Could you reproduce every entry that follows, exactly as shown?
---- SUPPLIED MATERIAL
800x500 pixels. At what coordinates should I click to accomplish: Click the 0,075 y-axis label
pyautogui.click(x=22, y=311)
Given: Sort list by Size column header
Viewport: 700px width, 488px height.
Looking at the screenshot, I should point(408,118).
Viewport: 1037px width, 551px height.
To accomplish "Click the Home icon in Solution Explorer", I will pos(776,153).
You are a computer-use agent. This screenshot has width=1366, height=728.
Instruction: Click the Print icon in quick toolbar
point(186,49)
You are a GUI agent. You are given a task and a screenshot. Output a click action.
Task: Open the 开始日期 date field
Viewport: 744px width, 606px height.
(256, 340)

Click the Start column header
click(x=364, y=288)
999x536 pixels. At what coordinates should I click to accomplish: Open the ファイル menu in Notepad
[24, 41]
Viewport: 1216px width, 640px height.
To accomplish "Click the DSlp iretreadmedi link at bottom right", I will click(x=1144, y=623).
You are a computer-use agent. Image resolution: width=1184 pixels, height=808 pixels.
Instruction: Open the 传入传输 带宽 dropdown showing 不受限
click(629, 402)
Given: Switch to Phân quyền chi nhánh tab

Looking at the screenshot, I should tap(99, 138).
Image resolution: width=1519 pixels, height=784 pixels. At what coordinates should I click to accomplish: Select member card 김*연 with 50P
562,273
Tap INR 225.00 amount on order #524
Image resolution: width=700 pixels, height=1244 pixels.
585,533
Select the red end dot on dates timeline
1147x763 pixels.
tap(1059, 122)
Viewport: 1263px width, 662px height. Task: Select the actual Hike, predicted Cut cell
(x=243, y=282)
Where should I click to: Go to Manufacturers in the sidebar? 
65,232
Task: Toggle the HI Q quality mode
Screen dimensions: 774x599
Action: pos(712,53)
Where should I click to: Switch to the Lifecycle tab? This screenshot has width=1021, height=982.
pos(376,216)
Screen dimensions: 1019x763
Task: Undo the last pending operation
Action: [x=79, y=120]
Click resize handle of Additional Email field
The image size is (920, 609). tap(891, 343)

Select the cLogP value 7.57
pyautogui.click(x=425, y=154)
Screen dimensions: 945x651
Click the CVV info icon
--------
[WRITTEN SOLUTION]
800x500 pixels. At what coordinates should I click to accomplish: Click the 0,075 y-axis label
pyautogui.click(x=22, y=311)
Given: Sort list by Size column header
Viewport: 700px width, 488px height.
Looking at the screenshot, I should point(408,118).
Viewport: 1037px width, 551px height.
To accomplish "Click the Home icon in Solution Explorer", I will pos(776,153).
You are a computer-use agent. This screenshot has width=1366, height=728.
Instruction: Click the Print icon in quick toolbar
point(186,49)
You are a GUI agent. You are given a task and a screenshot. Output a click action.
Task: Open the 开始日期 date field
Viewport: 744px width, 606px height.
(256, 340)

Click the Start column header
click(x=364, y=288)
999x536 pixels. At what coordinates should I click to accomplish: Open the ファイル menu in Notepad
[24, 41]
Viewport: 1216px width, 640px height.
To accomplish "Click the DSlp iretreadmedi link at bottom right", I will click(x=1144, y=623).
You are a computer-use agent. Image resolution: width=1184 pixels, height=808 pixels.
Instruction: Open the 传入传输 带宽 dropdown showing 不受限
click(629, 402)
Given: Switch to Phân quyền chi nhánh tab

Looking at the screenshot, I should tap(99, 138).
Image resolution: width=1519 pixels, height=784 pixels. At what coordinates should I click to accomplish: Select member card 김*연 with 50P
562,273
Tap INR 225.00 amount on order #524
Image resolution: width=700 pixels, height=1244 pixels.
585,533
Select the red end dot on dates timeline
1147x763 pixels.
tap(1059, 122)
Viewport: 1263px width, 662px height. Task: Select the actual Hike, predicted Cut cell
(x=243, y=282)
Where should I click to: Go to Manufacturers in the sidebar? 
65,232
Task: Toggle the HI Q quality mode
Screen dimensions: 774x599
Action: pos(712,53)
Where should I click to: Switch to the Lifecycle tab? This screenshot has width=1021, height=982.
pos(376,216)
Screen dimensions: 1019x763
Task: Undo the last pending operation
Action: [x=79, y=120]
Click resize handle of Additional Email field
The image size is (920, 609). tap(891, 343)

Select the cLogP value 7.57
pyautogui.click(x=425, y=154)
Screen dimensions: 945x651
Click the CVV info icon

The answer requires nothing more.